*GOAL OF THE EXERCISE*.
Render every line of the rows below as a Markdown table with two columns, Number and Line, numbering each line in order and leaving out blank lines.

::: GIVEN DATA

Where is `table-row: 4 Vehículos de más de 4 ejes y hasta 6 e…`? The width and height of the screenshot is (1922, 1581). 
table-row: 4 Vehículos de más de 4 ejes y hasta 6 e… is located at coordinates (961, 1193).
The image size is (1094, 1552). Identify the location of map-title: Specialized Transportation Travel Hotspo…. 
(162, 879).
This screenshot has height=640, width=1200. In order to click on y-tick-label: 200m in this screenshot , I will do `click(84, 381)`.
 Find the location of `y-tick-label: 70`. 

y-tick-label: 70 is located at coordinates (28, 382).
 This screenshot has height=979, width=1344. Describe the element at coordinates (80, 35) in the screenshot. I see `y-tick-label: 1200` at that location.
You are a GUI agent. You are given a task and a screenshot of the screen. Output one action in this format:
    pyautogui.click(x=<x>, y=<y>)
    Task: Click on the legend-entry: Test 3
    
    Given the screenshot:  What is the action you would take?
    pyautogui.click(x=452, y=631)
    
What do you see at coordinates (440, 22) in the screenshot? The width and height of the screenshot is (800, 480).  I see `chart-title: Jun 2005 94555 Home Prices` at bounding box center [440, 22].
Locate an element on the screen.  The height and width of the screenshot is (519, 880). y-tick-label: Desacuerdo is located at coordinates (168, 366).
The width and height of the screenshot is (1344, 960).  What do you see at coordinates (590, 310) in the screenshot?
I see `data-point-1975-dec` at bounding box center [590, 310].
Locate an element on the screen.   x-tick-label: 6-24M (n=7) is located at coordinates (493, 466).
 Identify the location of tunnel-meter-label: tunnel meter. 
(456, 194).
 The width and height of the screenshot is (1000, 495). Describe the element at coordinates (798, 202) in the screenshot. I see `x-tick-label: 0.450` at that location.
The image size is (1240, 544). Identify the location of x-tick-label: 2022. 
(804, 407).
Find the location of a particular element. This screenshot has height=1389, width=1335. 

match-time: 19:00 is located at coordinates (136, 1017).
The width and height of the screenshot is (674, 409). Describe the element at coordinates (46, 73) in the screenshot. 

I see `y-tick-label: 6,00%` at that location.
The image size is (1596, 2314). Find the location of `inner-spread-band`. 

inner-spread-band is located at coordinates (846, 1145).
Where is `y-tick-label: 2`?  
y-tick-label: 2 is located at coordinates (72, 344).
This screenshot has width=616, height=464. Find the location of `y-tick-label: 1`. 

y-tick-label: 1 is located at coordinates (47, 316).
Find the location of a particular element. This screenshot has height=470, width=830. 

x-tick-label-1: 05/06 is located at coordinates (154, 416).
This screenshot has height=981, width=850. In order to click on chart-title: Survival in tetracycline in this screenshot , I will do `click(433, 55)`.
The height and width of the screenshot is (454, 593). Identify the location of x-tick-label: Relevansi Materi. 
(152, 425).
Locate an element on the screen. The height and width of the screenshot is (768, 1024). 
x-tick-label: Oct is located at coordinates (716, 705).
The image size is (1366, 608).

::::::

*EXERCISE ANSWER*.
| Number | Line |
|---|---|
| 1 | Where is `table-row: 4 Vehículos de más de 4 ejes y hasta 6 e…`? The width and height of the screenshot is (1922, 1581).  |
| 2 | table-row: 4 Vehículos de más de 4 ejes y hasta 6 e… is located at coordinates (961, 1193). |
| 3 | The image size is (1094, 1552). Identify the location of map-title: Specialized Transportation Travel Hotspo….  |
| 4 | (162, 879). |
| 5 | This screenshot has height=640, width=1200. In order to click on y-tick-label: 200m in this screenshot , I will do `click(84, 381)`. |
| 6 |  Find the location of `y-tick-label: 70`.  |
| 7 | y-tick-label: 70 is located at coordinates (28, 382). |
| 8 |  This screenshot has height=979, width=1344. Describe the element at coordinates (80, 35) in the screenshot. I see `y-tick-label: 1200` at that location. |
| 9 | You are a GUI agent. You are given a task and a screenshot of the screen. Output one action in this format: |
| 10 |     pyautogui.click(x=<x>, y=<y>) |
| 11 |     Task: Click on the legend-entry: Test 3 |
| 12 |     Given the screenshot:  What is the action you would take? |
| 13 |     pyautogui.click(x=452, y=631) |
| 14 | What do you see at coordinates (440, 22) in the screenshot? The width and height of the screenshot is (800, 480).  I see `chart-title: Jun 2005 94555 Home Prices` at bounding box center [440, 22]. |
| 15 | Locate an element on the screen.  The height and width of the screenshot is (519, 880). y-tick-label: Desacuerdo is located at coordinates (168, 366). |
| 16 | The width and height of the screenshot is (1344, 960).  What do you see at coordinates (590, 310) in the screenshot? |
| 17 | I see `data-point-1975-dec` at bounding box center [590, 310]. |
| 18 | Locate an element on the screen.   x-tick-label: 6-24M (n=7) is located at coordinates (493, 466). |
| 19 |  Identify the location of tunnel-meter-label: tunnel meter.  |
| 20 | (456, 194). |
| 21 |  The width and height of the screenshot is (1000, 495). Describe the element at coordinates (798, 202) in the screenshot. I see `x-tick-label: 0.450` at that location. |
| 22 | The image size is (1240, 544). Identify the location of x-tick-label: 2022.  |
| 23 | (804, 407). |
| 24 | Find the location of a particular element. This screenshot has height=1389, width=1335.  |
| 25 | match-time: 19:00 is located at coordinates (136, 1017). |
| 26 | The width and height of the screenshot is (674, 409). Describe the element at coordinates (46, 73) in the screenshot.  |
| 27 | I see `y-tick-label: 6,00%` at that location. |
| 28 | The image size is (1596, 2314). Find the location of `inner-spread-band`.  |
| 29 | inner-spread-band is located at coordinates (846, 1145). |
| 30 | Where is `y-tick-label: 2`?   |
| 31 | y-tick-label: 2 is located at coordinates (72, 344). |
| 32 | This screenshot has width=616, height=464. Find the location of `y-tick-label: 1`.  |
| 33 | y-tick-label: 1 is located at coordinates (47, 316). |
| 34 | Find the location of a particular element. This screenshot has height=470, width=830.  |
| 35 | x-tick-label-1: 05/06 is located at coordinates (154, 416). |
| 36 | This screenshot has height=981, width=850. In order to click on chart-title: Survival in tetracycline in this screenshot , I will do `click(433, 55)`. |
| 37 | The height and width of the screenshot is (454, 593). Identify the location of x-tick-label: Relevansi Materi.  |
| 38 | (152, 425). |
| 39 | Locate an element on the screen. The height and width of the screenshot is (768, 1024).  |
| 40 | x-tick-label: Oct is located at coordinates (716, 705). |
| 41 | The image size is (1366, 608). |